Запомнилась и еще одна «встреча» с Шолоховым, которая произошла через три года после первой. Отец выписывал «Правду», внимательно все прочитывал и комментировал в семейном кругу отдельные публикации. Однажды очередной номер газеты вызвал необыкновенный интерес не только у отца, но и у наших соседей на сельской улице. В газете был напечатан рассказ, который пристрастно обсуждался многими: газета в течение недели побывала в большом количестве семей и вернулась в наш дом в весьма потрепанном виде. При этом взрослые, эмоционально комментируя помещенный в ней рассказ, чего-то недоговаривали и часто пользовались полунамеками, имея в виду какие-то непонятные для нас, детей, обстоятельства. Рассказ назывался «Судьба человека». Только позднее, прочитав это произведение Шолохова, я понял причину не только столь живого и искреннего интереса, но и недомолвок со стороны односельчан: рассказ непосредственно затронул непростые судьбы многих из них. В то время наша семья оказалась на Украине, под Харьковом, в местности, которая во время войны, совсем недавно — всего лишь полтора десятилетия тому назад, — находилась под немецкой оккупацией. Некоторые приметы того страшного времени все еще не сгладились временем, запечатлевшись и в памяти, и в реальных жизненных историях жителей. Так, например, рядом с нашим домом было подворье, хозяин которого только что вернулся из заключения, куда, как шепотом рассказывали односельчане, он попал за то, что в годы войны служил полицаем. Меня поразило тогда то, что художественное произведение — напечатанный в газете рассказ — так глубоко вошел в сознание читателей, что приобрел значение и силу объективного жизненного явления, способного воздействовать на судьбы людей. Так что у меня с детских лет, под влиянием, прежде всего, произведений Шолохова, формировалось убеждение в том, что художественная литература — это не просто увлекательное, интересное чтение, но и необходимое жизненное подспорье.


— Что лично для вас значит творчество Шолохова? Что вам дало глубокое изучение его сочинений?

— Для меня в творчестве Шолохова наиболее значимо — даже не в литературно-художественном, а в бытийном, пророчески напутственном смысле — то, что его духовный потенциал является олицетворением жизненной стойкости человека в самом широком значении этого словосочетания. Его произведения воодушевляют, вселяют надежду и веру в торжество «усмешливой, мудро-простой» жизни. Герои писателя, попадая в самые, казалось бы, безвыходные ситуации, демонстрируют несокрушимость и отвагу перед лицом испытаний судьбы, сохраняя живучесть и веру в будущность.
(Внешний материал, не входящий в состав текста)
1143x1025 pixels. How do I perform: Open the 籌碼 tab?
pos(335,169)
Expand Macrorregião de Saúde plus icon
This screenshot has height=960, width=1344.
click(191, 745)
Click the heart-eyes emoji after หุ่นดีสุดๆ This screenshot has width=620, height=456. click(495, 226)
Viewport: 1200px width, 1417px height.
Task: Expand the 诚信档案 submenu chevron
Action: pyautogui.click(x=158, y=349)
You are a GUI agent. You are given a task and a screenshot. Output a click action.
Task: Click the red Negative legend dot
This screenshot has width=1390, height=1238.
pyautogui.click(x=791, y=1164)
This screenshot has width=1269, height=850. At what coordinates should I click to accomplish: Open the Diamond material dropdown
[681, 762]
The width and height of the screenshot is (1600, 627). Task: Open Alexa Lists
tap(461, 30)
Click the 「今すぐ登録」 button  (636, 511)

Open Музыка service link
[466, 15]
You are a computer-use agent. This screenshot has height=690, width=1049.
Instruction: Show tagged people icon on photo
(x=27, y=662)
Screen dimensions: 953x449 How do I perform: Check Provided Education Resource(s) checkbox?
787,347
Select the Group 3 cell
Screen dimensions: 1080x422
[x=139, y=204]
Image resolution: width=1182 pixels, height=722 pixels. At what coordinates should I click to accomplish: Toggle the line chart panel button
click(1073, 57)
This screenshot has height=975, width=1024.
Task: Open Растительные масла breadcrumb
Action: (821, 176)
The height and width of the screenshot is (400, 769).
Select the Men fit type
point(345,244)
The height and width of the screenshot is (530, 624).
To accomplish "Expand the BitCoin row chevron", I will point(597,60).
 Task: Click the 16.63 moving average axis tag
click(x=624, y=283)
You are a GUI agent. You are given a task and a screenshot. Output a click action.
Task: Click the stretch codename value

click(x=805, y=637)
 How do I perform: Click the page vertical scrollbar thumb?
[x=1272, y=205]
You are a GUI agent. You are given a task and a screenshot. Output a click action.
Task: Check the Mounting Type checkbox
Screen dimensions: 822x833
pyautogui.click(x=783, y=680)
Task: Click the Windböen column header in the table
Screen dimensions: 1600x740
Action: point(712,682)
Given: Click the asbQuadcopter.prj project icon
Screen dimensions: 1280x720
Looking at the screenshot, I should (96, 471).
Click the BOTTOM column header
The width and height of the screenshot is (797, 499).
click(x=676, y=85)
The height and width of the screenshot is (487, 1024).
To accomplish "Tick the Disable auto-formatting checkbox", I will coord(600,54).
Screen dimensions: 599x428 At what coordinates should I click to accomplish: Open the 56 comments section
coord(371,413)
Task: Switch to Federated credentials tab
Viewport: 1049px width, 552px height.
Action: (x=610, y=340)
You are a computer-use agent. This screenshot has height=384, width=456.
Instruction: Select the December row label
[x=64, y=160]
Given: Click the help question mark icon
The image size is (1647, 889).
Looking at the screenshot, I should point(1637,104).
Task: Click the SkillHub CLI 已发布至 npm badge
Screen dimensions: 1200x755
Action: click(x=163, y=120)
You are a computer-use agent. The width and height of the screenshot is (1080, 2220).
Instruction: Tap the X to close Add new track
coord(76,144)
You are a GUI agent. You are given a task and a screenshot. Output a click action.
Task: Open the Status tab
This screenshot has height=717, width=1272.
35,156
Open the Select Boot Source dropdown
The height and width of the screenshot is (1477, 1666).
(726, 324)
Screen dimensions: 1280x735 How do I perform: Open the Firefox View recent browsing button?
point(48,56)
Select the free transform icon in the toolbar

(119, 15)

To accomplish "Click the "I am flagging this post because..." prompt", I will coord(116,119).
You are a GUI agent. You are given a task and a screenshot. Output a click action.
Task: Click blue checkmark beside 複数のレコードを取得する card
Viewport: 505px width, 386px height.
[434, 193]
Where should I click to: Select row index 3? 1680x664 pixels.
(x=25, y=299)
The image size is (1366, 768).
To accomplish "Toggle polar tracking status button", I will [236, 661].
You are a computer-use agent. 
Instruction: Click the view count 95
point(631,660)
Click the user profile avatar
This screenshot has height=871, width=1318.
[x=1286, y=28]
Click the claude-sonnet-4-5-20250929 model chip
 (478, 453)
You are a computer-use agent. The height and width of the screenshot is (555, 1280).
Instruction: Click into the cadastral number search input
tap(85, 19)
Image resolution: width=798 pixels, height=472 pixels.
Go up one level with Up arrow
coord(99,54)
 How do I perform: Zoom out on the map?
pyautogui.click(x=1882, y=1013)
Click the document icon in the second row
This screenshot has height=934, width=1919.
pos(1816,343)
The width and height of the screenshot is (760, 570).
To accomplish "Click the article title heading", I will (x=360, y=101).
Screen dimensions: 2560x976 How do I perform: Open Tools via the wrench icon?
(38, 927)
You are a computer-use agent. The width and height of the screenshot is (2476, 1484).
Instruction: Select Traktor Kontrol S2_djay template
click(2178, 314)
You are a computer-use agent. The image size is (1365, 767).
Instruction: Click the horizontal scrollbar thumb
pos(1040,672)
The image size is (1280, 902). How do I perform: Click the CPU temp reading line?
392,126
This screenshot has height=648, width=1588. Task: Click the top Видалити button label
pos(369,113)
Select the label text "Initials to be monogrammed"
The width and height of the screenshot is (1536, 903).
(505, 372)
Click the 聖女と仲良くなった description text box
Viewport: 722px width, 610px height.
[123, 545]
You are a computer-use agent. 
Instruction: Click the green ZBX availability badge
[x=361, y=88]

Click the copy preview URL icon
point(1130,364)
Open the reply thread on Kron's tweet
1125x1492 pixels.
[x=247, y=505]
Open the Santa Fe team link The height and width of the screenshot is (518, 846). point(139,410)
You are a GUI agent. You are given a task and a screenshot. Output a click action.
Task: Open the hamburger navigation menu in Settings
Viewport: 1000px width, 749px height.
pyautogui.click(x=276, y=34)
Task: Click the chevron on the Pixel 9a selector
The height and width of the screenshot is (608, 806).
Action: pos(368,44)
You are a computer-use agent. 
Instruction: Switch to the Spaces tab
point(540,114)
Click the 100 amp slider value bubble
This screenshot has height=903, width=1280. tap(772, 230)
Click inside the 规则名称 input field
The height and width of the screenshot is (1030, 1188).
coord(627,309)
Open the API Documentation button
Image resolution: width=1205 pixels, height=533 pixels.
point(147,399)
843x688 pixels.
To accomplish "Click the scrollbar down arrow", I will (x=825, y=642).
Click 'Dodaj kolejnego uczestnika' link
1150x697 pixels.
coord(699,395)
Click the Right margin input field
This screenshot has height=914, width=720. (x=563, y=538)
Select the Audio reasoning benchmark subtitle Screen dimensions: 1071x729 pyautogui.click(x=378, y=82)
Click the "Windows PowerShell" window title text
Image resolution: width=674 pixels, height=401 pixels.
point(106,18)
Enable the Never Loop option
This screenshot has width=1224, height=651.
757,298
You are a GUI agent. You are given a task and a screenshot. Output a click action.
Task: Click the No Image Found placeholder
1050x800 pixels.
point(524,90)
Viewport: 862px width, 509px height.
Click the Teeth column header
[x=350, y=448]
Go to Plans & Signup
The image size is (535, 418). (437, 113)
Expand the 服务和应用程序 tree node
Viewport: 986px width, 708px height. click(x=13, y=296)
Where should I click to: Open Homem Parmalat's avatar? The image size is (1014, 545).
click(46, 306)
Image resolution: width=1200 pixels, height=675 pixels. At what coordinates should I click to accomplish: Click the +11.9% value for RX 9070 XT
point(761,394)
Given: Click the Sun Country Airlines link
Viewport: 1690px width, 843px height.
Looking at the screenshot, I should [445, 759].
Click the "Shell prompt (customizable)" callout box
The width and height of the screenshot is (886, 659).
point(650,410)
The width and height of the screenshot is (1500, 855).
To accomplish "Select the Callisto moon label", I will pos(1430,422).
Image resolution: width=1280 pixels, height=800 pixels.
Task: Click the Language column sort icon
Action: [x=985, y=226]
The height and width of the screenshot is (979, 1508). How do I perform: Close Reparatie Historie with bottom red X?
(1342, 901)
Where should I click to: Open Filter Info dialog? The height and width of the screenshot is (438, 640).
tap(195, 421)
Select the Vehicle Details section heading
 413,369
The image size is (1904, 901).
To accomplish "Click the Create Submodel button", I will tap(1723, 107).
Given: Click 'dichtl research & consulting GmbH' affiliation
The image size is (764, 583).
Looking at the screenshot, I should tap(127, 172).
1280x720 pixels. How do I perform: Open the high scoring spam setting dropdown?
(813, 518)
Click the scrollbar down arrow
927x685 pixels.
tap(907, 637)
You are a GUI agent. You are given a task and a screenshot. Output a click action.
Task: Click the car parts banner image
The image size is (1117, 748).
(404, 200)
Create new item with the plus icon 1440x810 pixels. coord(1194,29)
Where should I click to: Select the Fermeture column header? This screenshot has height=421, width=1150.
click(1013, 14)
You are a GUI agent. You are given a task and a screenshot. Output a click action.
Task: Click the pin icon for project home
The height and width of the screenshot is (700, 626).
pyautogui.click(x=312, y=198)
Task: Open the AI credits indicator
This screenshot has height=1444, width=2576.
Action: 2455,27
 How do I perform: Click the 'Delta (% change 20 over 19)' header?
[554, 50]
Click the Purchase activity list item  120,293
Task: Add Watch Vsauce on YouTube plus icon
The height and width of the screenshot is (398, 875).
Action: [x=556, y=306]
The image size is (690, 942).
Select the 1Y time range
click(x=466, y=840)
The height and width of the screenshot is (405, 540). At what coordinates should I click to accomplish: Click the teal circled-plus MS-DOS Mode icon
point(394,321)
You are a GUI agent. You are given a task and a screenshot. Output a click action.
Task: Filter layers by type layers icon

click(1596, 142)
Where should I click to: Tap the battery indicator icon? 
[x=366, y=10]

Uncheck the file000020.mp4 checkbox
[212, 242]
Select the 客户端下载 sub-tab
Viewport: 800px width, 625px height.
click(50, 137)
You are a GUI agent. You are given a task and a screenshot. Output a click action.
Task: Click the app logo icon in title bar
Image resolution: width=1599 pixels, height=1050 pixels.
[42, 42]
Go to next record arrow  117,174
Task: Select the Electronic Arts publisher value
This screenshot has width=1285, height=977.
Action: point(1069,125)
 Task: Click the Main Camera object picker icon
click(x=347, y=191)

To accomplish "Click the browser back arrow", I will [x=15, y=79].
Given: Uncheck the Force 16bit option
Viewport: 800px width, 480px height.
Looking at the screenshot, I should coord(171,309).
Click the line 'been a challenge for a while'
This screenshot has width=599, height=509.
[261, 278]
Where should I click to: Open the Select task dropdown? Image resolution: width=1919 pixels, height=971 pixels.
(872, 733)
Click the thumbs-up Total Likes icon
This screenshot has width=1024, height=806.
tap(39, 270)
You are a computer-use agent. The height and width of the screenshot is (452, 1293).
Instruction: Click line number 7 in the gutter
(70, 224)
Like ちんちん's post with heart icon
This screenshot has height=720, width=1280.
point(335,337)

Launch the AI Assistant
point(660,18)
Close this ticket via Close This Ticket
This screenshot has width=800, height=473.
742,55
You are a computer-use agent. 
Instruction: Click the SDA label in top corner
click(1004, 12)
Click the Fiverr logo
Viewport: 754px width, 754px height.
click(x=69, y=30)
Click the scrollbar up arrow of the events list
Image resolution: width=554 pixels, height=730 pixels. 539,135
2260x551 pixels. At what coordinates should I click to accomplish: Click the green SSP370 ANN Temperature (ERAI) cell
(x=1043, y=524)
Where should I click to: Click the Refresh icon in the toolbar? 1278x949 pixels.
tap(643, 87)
Не зря последнее завершенное произведение Шолохова, рассказ «Судьба человека», заканчивается проникновенным обращением самого автора непосредственно к читателям: «И хотелось бы думать, что этот русский человек, человек несгибаемой воли, выдюжит и около отцовского плеча вырастет тот, который, повзрослев, сможет все вытерпеть, все преодолеть на своем пути, если к этому позовет его родина». Вот это «выдюжит», по моему убеждению, очень точно передает суть одной из магистральных идей Шолохова, которая, в свою очередь, является отражением основополагающего качества русского национального характера.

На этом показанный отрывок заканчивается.